The tiny white ball of fluff known as the Maltese is one of the world's oldest dog breeds, dating back to Biblical times. That Maltese probably wouldn't look out of place with dogs of today—it was small, white and held in high regard by the ancients.
A full-grown Maltese weighs between 4 and 7 pounds. The height at the shoulder ranges from 8 to 10 inches, with males larger than females.
Always white, the Maltese does not have an undercoat. The soft, silky coat requires daily grooming to avoid tangles and mats. If you show your dog, the coat must hang to the ground, but that is not required in a companion-only pup. The short "puppy cut" is much easier to maintain. The Maltese's tail, carried like a silky plume, hangs over the back. Because white coats are hard to keep clean, bathe your dog regularly to keep her looking like the aristocratic little dog she is.
The consummate lap dog, Maltese don't require much exercise, making them suitable for apartment and city life. They're playful and devoted to their person. These little dogs usually get along with other pets, but may challenge bigger dogs, so be careful when out on walks. Your dog is smart and learns quickly, so make sure you teach her the right things. A generally healthy breed with few inherited diseases, your Maltese can live into her mid- to late teens.

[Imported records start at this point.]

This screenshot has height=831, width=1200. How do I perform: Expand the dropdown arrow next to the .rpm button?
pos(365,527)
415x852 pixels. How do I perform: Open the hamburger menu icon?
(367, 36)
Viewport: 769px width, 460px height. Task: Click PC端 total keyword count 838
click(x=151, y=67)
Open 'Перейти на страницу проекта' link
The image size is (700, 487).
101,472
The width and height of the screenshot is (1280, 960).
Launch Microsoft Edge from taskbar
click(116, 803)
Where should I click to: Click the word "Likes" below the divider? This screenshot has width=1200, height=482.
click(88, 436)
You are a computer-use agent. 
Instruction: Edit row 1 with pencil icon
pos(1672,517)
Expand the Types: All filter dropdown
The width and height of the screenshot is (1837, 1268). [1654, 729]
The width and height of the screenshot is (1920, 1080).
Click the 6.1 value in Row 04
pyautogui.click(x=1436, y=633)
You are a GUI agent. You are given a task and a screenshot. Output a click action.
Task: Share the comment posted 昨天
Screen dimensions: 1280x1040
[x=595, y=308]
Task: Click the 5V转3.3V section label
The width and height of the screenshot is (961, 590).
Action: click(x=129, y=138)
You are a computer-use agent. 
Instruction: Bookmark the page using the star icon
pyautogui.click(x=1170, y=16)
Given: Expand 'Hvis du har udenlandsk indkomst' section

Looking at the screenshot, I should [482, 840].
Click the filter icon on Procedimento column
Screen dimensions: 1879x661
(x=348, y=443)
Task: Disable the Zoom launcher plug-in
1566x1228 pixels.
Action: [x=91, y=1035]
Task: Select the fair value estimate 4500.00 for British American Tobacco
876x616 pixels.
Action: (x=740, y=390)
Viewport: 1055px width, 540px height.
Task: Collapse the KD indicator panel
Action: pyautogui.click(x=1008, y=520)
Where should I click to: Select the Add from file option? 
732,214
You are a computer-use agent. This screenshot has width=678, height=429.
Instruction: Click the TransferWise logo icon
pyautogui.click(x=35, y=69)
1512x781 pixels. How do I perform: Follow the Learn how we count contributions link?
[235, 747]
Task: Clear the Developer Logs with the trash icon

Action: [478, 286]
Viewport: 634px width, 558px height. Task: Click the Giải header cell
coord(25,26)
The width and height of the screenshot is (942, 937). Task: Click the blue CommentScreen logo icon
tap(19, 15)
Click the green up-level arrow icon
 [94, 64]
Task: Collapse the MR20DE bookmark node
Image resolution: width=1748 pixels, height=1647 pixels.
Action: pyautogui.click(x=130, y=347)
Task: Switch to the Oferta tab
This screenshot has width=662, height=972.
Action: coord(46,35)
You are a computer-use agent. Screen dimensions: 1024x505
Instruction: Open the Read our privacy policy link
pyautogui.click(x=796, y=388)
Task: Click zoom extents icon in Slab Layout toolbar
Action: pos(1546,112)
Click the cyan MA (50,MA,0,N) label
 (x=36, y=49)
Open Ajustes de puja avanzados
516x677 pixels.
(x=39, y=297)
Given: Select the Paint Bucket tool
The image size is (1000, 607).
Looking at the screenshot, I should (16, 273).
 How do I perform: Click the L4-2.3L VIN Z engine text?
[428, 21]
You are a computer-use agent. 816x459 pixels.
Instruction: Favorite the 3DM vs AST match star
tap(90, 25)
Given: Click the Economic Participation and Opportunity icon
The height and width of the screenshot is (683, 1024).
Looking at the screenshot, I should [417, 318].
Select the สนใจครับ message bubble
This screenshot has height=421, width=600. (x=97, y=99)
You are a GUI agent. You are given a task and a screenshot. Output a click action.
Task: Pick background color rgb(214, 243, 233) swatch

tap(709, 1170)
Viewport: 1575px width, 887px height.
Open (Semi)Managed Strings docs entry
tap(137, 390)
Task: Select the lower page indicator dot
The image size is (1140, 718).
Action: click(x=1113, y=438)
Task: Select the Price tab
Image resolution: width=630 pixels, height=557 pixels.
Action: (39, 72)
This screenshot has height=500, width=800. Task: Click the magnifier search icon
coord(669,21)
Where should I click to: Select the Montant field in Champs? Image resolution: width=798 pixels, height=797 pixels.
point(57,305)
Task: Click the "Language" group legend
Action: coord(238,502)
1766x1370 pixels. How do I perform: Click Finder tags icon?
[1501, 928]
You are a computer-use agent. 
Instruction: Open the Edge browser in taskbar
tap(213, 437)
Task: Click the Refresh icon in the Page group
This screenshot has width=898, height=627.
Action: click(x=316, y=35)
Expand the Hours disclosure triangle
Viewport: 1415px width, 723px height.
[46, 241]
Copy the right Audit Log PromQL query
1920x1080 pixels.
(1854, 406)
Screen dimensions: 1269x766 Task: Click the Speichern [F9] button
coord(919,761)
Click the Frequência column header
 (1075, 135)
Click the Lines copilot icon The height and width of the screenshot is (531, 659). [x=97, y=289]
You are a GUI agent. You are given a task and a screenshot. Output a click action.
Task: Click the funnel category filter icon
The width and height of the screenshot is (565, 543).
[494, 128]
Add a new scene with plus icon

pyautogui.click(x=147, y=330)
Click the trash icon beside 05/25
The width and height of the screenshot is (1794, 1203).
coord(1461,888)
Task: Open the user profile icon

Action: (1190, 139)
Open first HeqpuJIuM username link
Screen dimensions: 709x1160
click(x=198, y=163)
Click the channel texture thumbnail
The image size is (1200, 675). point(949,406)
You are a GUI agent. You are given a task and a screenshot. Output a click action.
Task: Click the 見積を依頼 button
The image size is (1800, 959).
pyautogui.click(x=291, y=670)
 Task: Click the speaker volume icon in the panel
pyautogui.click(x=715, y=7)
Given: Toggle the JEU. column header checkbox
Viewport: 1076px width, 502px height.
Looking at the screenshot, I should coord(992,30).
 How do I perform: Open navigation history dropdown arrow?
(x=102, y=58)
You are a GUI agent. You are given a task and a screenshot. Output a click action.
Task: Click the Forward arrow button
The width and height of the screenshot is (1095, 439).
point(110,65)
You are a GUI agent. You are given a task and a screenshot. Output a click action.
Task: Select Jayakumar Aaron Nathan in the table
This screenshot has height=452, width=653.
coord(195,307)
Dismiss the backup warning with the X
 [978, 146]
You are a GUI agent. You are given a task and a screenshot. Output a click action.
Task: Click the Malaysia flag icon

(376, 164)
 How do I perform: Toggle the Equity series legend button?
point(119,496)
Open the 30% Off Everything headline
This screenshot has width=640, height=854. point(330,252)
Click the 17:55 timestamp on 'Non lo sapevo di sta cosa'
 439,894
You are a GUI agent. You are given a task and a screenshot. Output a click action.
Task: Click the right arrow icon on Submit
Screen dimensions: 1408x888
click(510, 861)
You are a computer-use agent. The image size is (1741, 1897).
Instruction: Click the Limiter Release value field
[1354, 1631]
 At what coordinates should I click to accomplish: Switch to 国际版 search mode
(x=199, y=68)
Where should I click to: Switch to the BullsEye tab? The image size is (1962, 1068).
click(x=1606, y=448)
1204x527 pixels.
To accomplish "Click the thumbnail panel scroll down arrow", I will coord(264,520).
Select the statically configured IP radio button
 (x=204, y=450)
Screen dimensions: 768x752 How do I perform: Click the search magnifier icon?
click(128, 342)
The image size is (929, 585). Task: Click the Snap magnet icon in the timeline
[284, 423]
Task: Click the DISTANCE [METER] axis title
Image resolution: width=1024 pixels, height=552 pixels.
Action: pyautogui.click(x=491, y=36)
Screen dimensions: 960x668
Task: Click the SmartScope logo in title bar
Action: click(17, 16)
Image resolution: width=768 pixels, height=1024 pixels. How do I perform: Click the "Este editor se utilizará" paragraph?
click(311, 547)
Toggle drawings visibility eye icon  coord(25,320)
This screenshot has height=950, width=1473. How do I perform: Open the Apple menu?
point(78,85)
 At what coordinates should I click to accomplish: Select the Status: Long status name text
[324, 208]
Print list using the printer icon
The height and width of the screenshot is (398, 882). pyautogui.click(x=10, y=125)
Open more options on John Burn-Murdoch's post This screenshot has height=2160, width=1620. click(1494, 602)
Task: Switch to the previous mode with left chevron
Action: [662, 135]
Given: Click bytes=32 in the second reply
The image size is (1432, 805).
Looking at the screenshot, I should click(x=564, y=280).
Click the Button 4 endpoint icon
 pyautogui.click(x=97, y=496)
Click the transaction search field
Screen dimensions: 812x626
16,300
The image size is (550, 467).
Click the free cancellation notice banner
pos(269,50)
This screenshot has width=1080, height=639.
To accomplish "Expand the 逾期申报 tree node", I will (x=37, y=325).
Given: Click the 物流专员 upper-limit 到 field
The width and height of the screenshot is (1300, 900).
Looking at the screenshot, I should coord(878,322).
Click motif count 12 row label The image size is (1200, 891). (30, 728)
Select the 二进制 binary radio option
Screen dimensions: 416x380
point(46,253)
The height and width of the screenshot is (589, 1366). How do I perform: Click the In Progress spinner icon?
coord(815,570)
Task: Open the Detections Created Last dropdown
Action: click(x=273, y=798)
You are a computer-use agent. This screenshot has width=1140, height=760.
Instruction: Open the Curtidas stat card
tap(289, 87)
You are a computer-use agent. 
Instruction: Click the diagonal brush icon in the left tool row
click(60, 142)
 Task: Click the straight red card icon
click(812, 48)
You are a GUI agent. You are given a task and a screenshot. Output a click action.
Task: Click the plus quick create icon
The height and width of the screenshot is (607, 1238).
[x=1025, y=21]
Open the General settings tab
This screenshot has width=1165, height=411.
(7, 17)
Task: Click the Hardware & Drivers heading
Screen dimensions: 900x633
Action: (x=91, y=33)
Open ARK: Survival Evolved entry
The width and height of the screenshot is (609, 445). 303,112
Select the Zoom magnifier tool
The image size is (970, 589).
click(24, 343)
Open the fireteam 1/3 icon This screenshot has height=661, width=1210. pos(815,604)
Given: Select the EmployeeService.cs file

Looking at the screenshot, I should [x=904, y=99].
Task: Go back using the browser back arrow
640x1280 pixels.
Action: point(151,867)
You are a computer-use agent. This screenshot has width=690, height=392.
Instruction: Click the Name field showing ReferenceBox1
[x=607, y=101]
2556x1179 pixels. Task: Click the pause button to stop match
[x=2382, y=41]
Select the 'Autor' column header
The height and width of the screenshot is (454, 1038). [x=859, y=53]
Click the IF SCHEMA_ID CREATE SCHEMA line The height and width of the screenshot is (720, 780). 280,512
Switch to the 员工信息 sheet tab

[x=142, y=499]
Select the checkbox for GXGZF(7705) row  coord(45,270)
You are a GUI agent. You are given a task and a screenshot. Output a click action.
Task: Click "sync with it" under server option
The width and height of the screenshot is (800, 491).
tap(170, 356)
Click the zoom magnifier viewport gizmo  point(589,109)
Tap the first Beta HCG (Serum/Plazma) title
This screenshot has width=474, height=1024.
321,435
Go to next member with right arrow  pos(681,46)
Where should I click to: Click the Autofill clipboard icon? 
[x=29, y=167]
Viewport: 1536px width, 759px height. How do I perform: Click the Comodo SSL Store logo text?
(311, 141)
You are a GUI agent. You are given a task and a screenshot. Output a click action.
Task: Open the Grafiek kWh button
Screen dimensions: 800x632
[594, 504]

These adorable little dogs are notoriously hard to housebreak. They also tend to bark frequently. If you can't stand yapping, this breed is not for you. However, for tiny types, they're decent watchdogs. Some of the drawbacks pertinent to the breed are the owner's fault. Just because she's cute, don't spoil her rotten. If the Maltese thinks she rules the roost instead of you, she can become snappy with strangers or children. Some basic dog obedience classes can work wonders.